Serena Williams’ “secret” venture capital portfolio includes one of Africa’s best-known startups

Andela, the developer training and outsourcing company with operations in four African countries, already has a high-powered roll call of investors including the Chan Zuckerberg Initiative and a former US vice president.

It turns out Serena Williams, the 23-time tennis Grand Slam champion, is another.

Through Serena Ventures, an investment fund founded in 2014 which has remained secret until an Instagram post this week, Williams has backed 30 companies across e-commerce, fashion and social good.

Part of the company’s thesis, Serena wrote, is backing companies “that embrace diverse leadership, individual empowerment, creativity and opportunity.” And Andela ticks all of those boxes. With a diverse team of co-founders and executives as well as local lead directors in countries where it operates, Andela admits budding African developers into a highly selective program (it has an admission rate of 1%), trains them to become globally competitive and outsources them to global companies in need of development talent.

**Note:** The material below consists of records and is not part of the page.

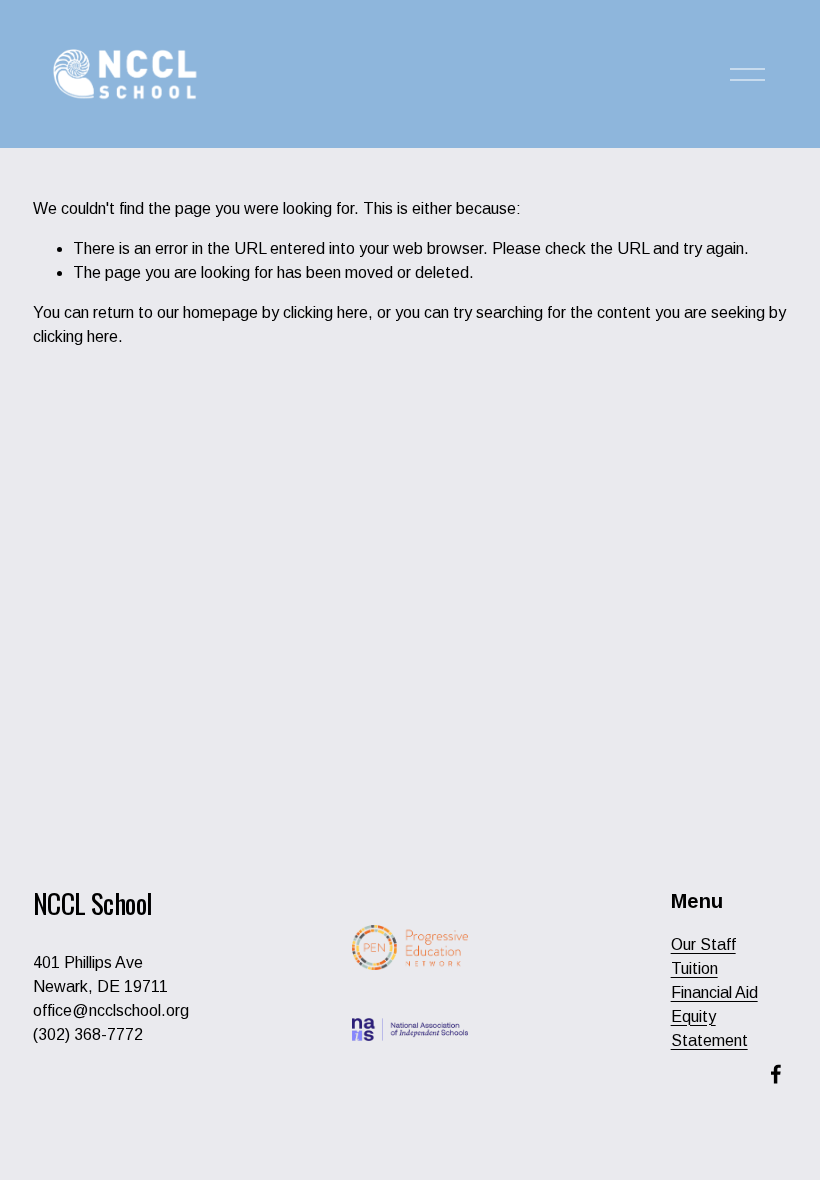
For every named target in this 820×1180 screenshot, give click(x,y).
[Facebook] (776, 1074)
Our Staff (703, 944)
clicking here (325, 312)
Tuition (694, 968)
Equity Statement (709, 1028)
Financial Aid (714, 992)
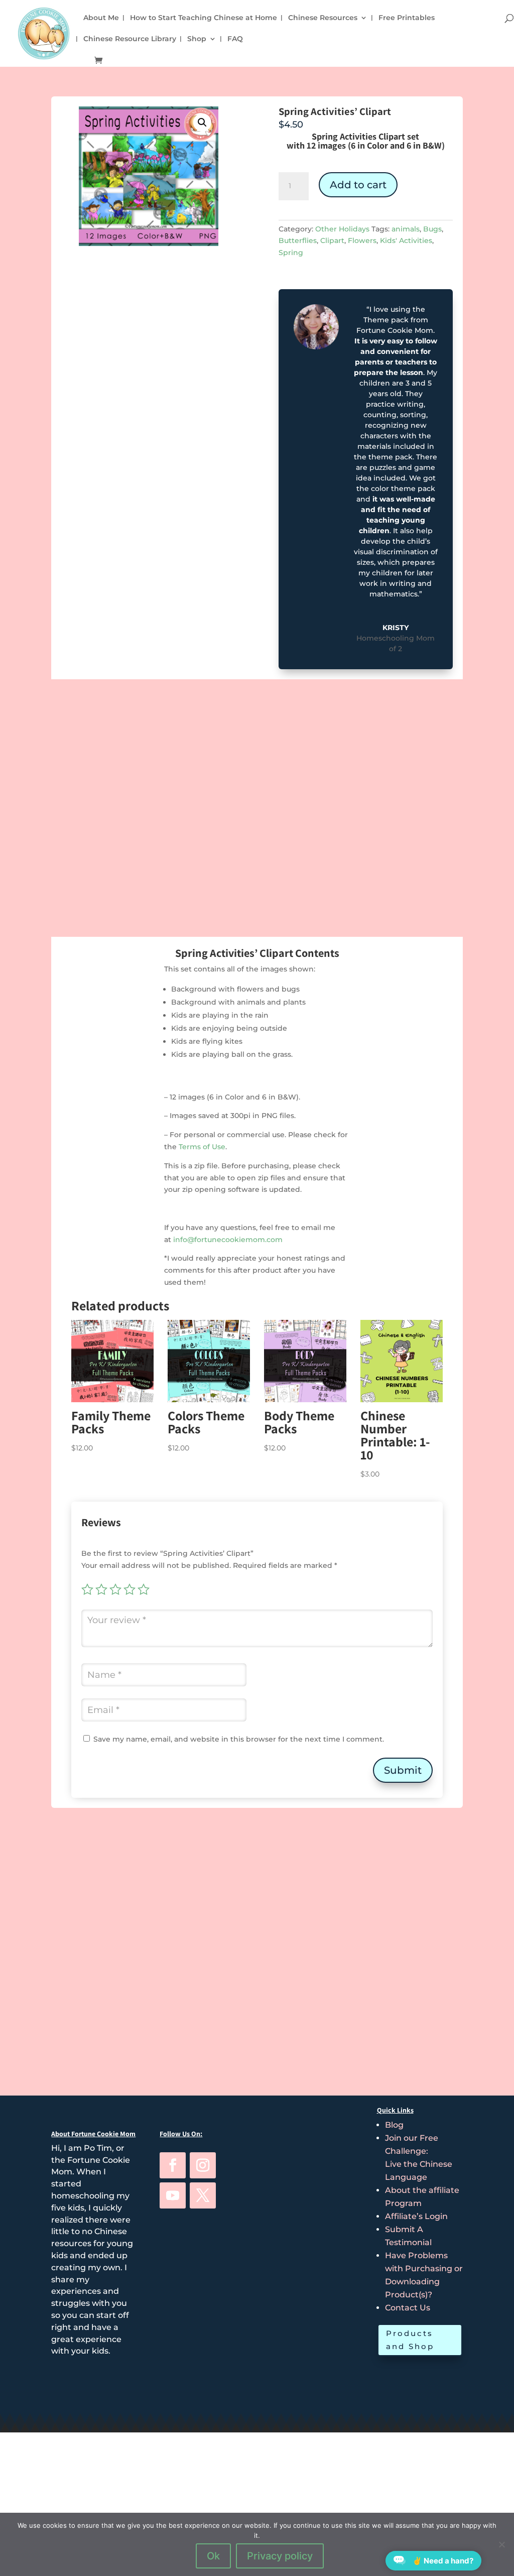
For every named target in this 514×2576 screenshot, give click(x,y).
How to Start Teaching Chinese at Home (203, 18)
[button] (202, 122)
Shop (196, 39)
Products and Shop (410, 2339)
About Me (101, 18)
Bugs (432, 228)
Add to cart (358, 185)
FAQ (235, 39)
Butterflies (298, 240)
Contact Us (407, 2307)
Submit (403, 1770)
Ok (213, 2556)
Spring (291, 252)
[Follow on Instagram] (203, 2165)
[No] (501, 2544)
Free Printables (406, 18)
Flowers (362, 240)
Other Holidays (342, 228)
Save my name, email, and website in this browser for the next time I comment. (238, 1739)
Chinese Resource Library (129, 39)
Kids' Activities (406, 240)
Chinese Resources (322, 18)
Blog (394, 2125)
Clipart (332, 240)
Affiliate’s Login (416, 2216)
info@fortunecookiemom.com (228, 1239)
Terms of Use (202, 1146)
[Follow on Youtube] (173, 2195)
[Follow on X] (203, 2195)
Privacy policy (280, 2556)
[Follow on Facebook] (173, 2165)
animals (406, 228)
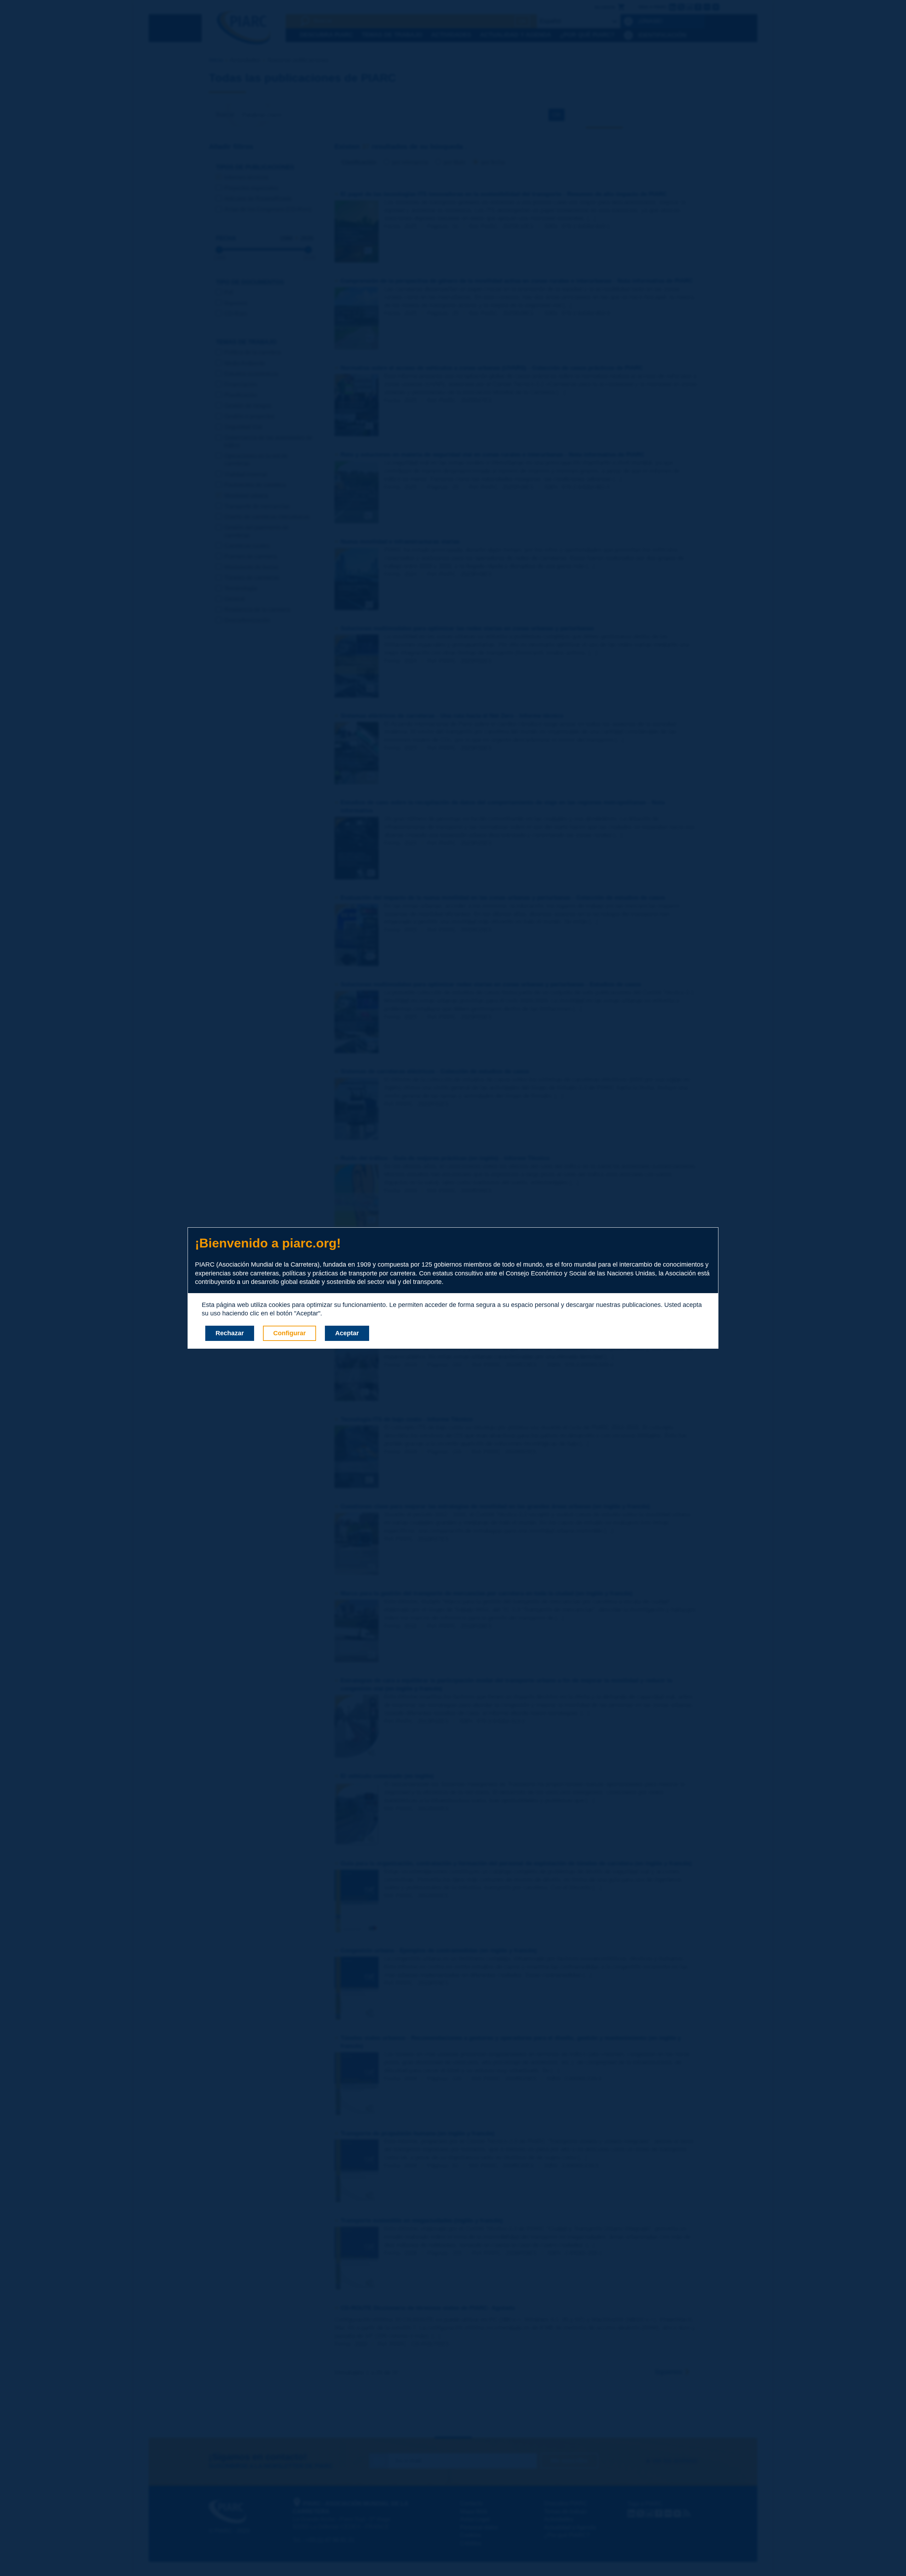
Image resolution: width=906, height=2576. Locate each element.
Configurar (289, 1333)
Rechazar (230, 1333)
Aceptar (347, 1333)
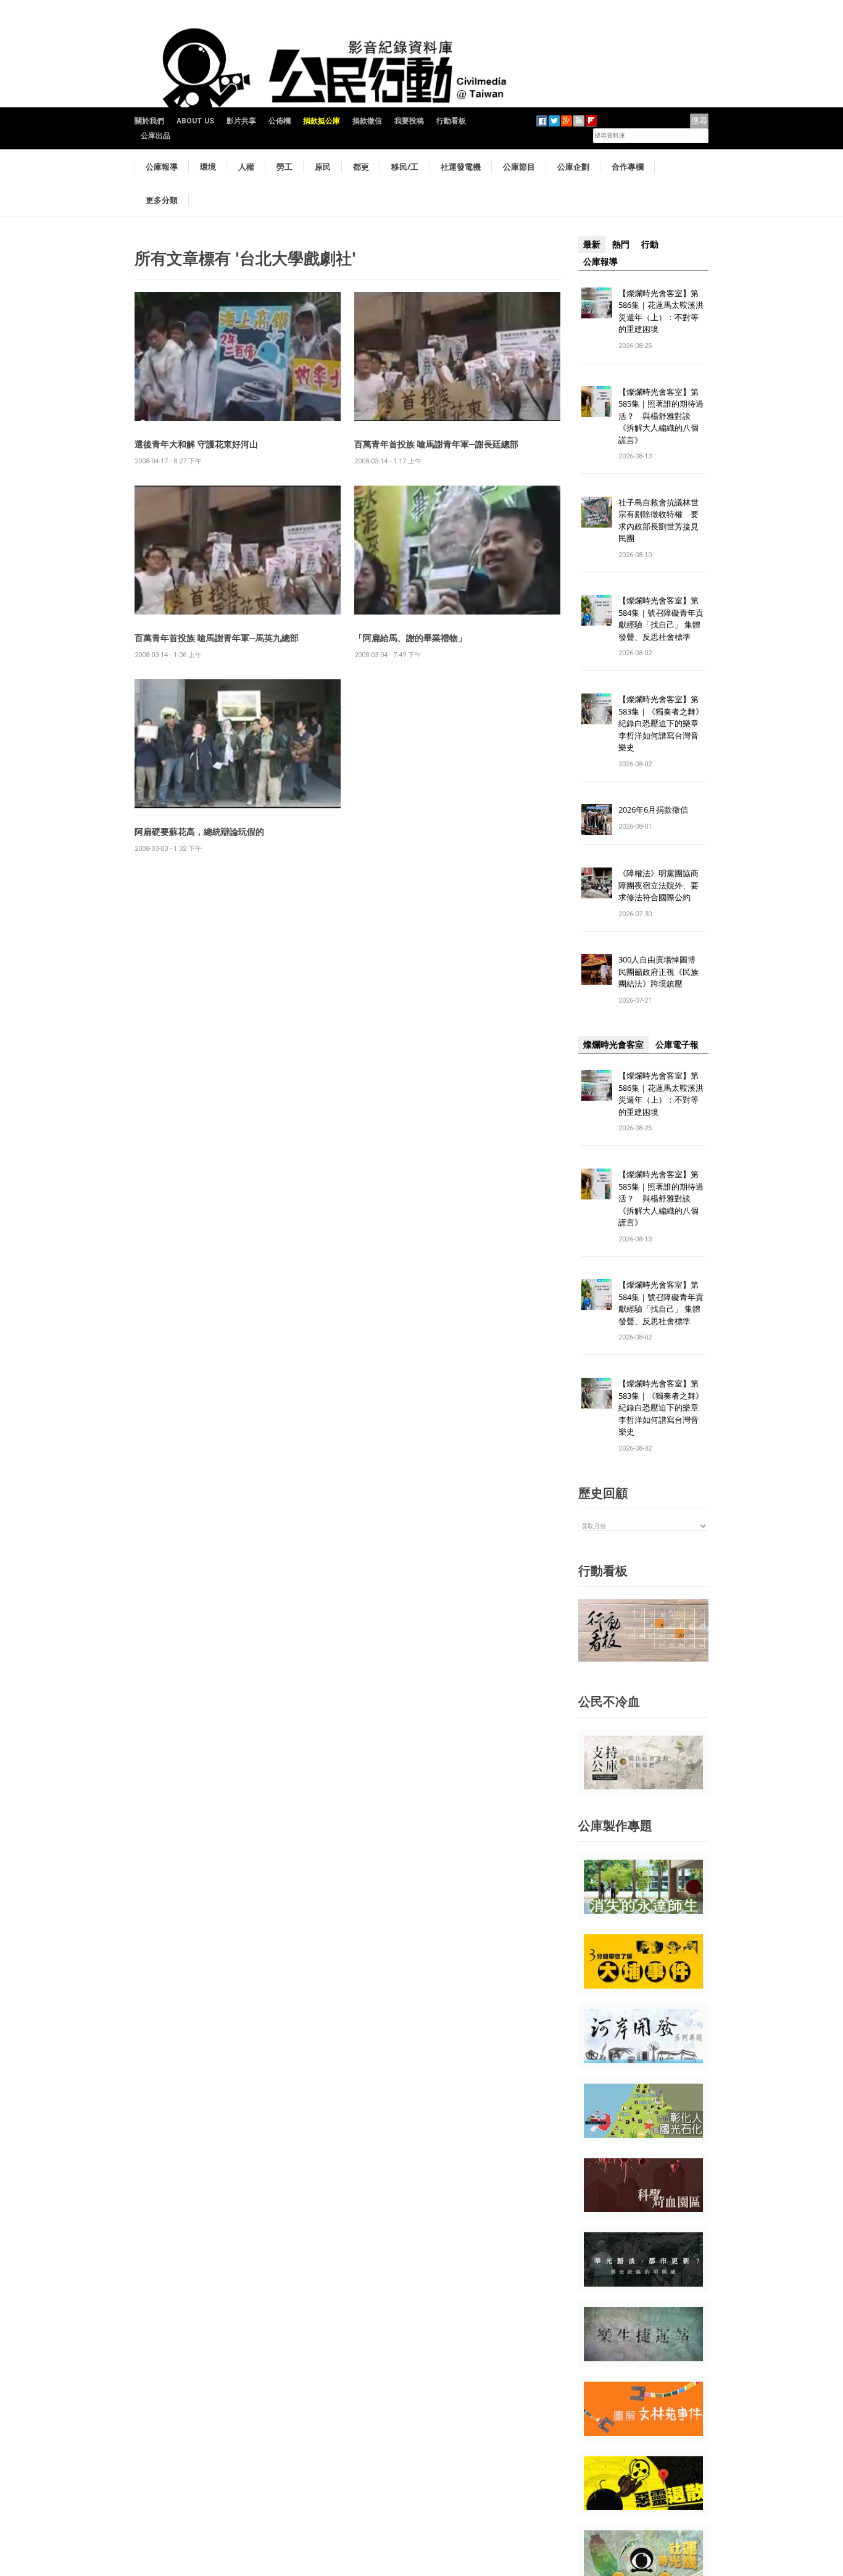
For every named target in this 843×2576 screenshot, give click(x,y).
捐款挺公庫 (321, 121)
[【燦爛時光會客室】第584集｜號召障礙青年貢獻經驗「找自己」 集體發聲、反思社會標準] (596, 610)
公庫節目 (519, 166)
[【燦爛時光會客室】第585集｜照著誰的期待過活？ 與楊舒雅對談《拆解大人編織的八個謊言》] (596, 400)
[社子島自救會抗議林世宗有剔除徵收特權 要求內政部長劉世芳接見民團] (596, 511)
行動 (649, 244)
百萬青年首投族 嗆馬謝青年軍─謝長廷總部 (436, 444)
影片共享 (241, 121)
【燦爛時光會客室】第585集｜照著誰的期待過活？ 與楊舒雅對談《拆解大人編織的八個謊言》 (661, 415)
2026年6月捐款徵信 (653, 809)
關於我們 (149, 121)
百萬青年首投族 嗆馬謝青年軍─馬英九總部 (217, 638)
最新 (591, 244)
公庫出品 (155, 135)
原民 (323, 166)
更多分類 (162, 199)
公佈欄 (279, 121)
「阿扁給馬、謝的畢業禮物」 (410, 638)
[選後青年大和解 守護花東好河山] (238, 355)
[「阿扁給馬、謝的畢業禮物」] (457, 549)
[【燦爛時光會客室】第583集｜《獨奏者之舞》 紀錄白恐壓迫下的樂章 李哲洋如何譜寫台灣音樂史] (596, 708)
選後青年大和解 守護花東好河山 (196, 444)
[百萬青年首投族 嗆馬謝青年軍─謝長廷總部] (457, 355)
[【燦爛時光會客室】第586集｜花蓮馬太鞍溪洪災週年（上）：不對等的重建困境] (596, 302)
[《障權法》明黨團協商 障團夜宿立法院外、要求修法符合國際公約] (596, 882)
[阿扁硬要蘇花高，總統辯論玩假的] (238, 743)
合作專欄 (628, 166)
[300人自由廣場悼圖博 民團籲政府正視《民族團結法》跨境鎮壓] (596, 969)
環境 (208, 166)
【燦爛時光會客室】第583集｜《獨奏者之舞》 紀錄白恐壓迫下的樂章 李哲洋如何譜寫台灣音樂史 (661, 723)
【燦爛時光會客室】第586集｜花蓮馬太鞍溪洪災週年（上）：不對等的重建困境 (661, 311)
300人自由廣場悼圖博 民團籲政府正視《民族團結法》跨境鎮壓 (661, 971)
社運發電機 (461, 166)
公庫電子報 (677, 1045)
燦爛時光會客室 (613, 1045)
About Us (195, 121)
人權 (246, 166)
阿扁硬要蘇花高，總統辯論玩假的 (199, 831)
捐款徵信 (367, 121)
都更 (361, 166)
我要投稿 (409, 121)
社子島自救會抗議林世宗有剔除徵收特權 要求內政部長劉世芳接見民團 (658, 520)
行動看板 (451, 121)
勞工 (284, 166)
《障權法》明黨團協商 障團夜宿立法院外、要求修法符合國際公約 (662, 885)
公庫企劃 (573, 166)
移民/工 (404, 166)
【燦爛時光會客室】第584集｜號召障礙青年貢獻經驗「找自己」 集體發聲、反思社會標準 (661, 618)
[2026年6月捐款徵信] (596, 819)
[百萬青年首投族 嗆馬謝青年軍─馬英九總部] (238, 549)
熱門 (620, 244)
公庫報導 (162, 166)
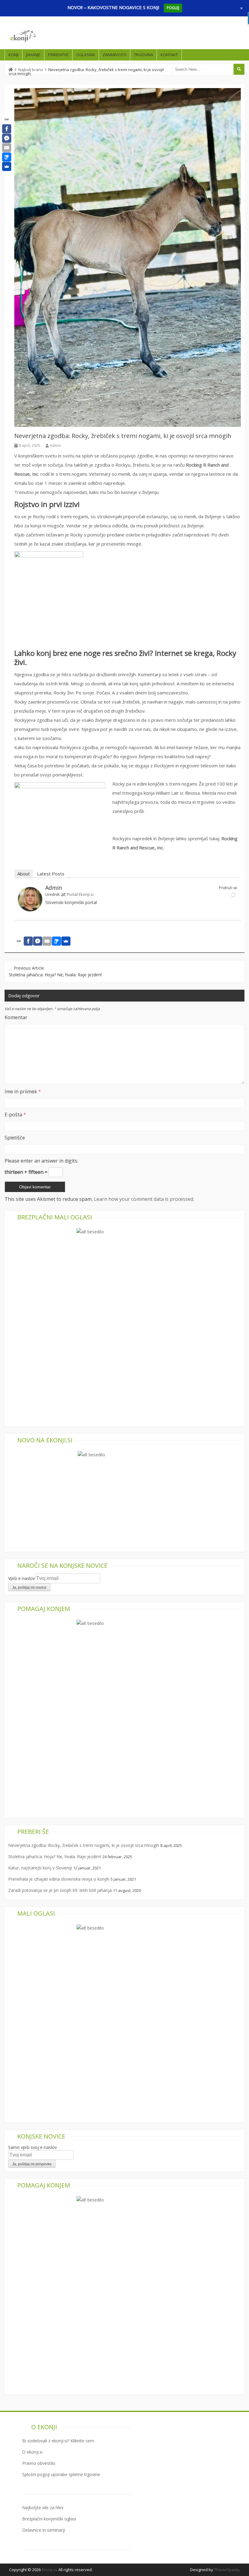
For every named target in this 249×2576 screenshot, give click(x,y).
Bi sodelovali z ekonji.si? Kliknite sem (58, 2441)
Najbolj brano (30, 69)
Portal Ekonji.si (80, 894)
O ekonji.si (32, 2452)
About (23, 874)
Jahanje (33, 54)
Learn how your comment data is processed (143, 1199)
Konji (14, 54)
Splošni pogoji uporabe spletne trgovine (61, 2474)
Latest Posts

It’s a model that’s proven enough to win significant investor backing with Andela among the best funded start-ups in Africa. Its $100 million Series D round, which Serena Ventures participated in earlier this year, is one of the largest ever single rounds raised by an African-focused tech company and brought the total venture funding raised by the company to $180 million.

Alongside Andela, Serena Ventures has also backed Coinbase, the San Francisco-based cryptocurrency exchange, Masterclass, the online learning platform and Wave, a remittance service that’s available in five African countries.